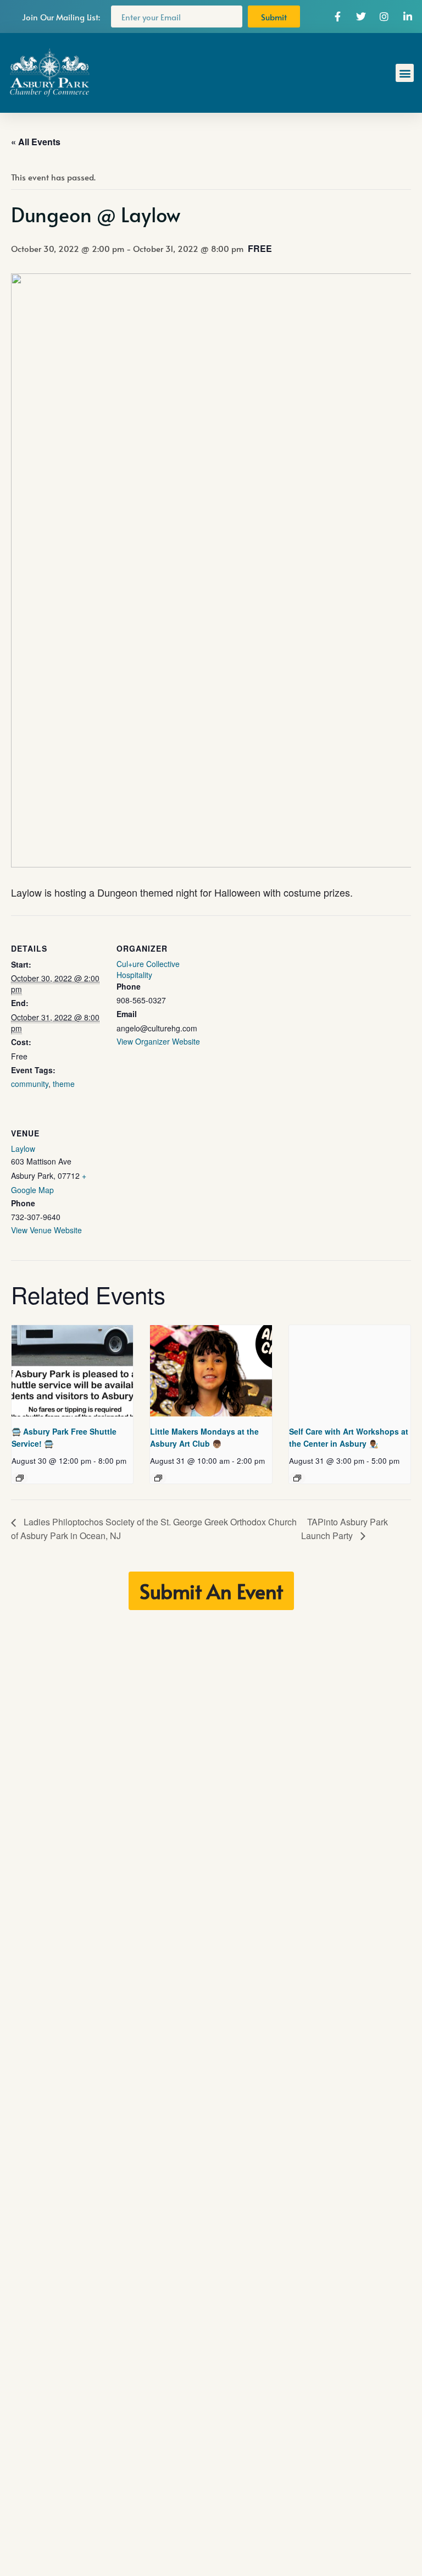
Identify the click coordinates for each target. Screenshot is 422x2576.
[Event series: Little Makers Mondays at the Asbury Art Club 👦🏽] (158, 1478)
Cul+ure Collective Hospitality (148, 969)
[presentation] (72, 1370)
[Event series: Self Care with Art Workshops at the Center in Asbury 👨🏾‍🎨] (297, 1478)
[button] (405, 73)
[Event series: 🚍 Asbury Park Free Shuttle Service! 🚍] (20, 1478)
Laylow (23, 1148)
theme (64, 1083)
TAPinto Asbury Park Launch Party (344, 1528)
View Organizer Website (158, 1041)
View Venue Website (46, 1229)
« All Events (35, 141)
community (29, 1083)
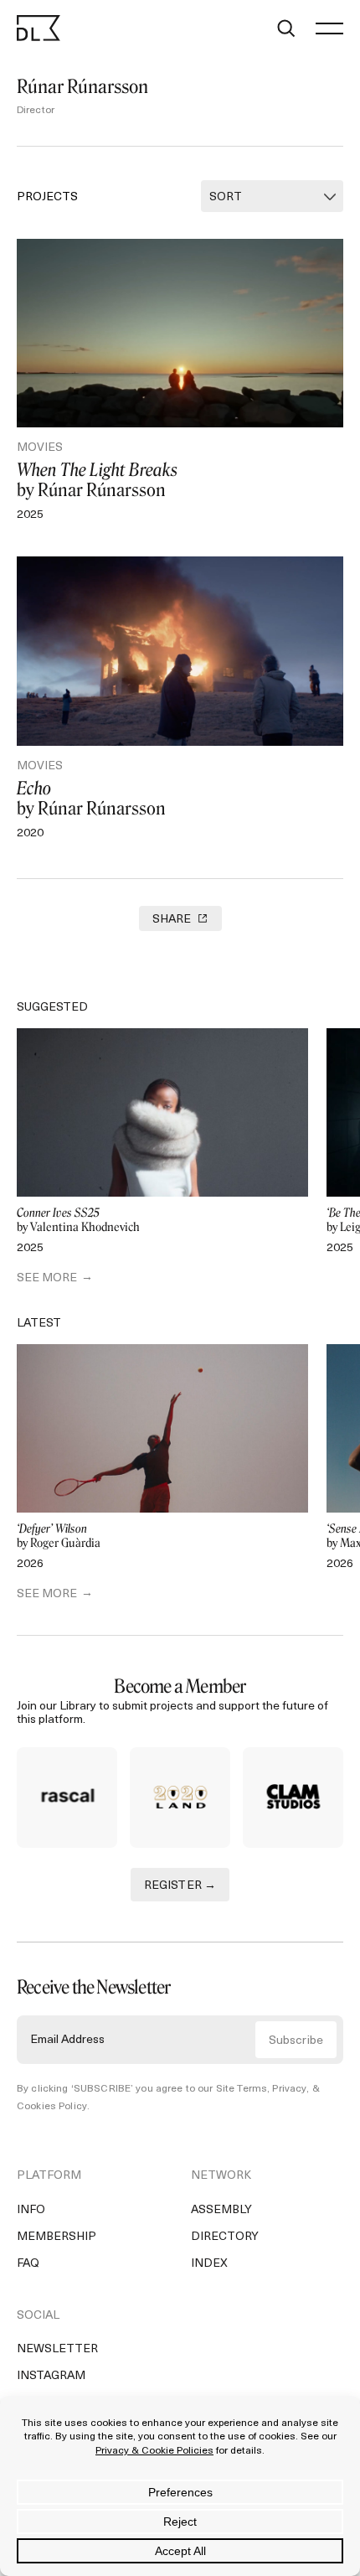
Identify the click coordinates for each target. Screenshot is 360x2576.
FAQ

■ ■ ■ ■ ■ ■ ■

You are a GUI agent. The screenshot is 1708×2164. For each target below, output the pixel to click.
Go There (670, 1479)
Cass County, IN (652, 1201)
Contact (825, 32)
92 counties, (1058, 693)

■ ■ ■ ■ ■ ■ ■

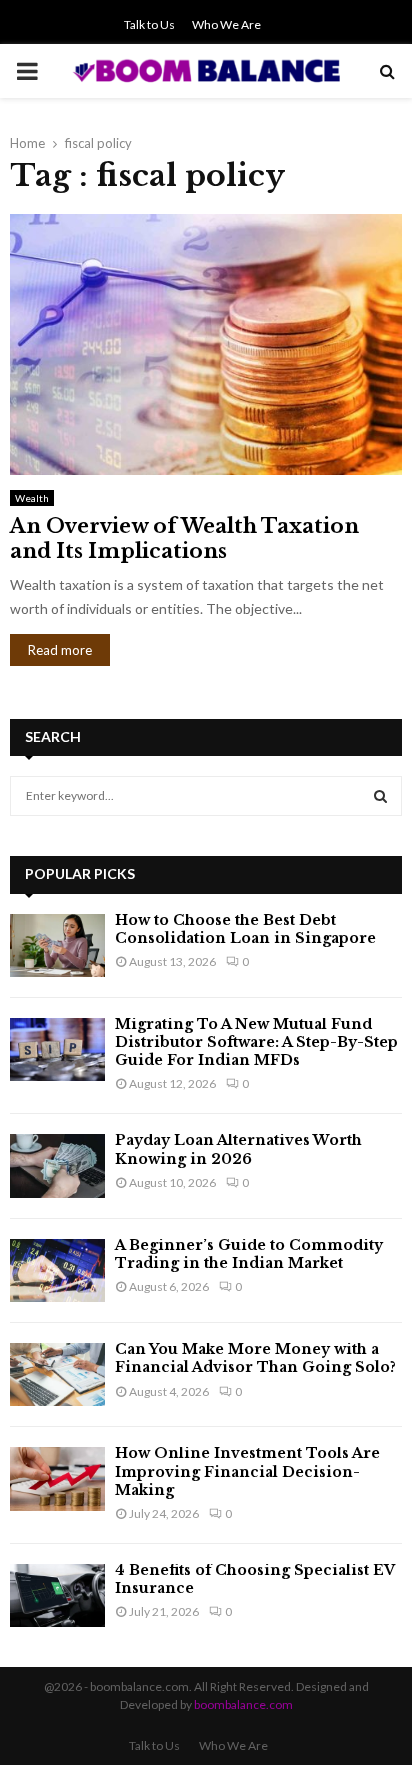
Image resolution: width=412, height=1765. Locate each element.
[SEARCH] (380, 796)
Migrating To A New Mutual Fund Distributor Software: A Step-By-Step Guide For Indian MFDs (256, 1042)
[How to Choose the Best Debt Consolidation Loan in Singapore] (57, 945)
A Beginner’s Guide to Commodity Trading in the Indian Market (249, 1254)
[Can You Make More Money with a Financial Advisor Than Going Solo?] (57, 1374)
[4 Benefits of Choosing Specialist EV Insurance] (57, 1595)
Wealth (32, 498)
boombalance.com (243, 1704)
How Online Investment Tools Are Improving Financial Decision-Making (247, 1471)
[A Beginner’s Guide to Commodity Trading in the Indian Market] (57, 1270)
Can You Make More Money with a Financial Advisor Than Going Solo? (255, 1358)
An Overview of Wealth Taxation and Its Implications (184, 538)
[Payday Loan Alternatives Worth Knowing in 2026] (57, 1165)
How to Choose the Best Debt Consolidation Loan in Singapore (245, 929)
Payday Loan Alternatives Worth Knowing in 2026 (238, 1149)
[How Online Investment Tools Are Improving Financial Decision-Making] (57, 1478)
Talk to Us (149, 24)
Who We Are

■ ■ ■ ■ ■ ■ ■

Wherever a line contains the string "Wealth", copy that line from the data.

• [SOLUTION FOR THIS PROBLEM]
Wealth (32, 498)
An Overview of Wealth Taxation and Its Implications (184, 538)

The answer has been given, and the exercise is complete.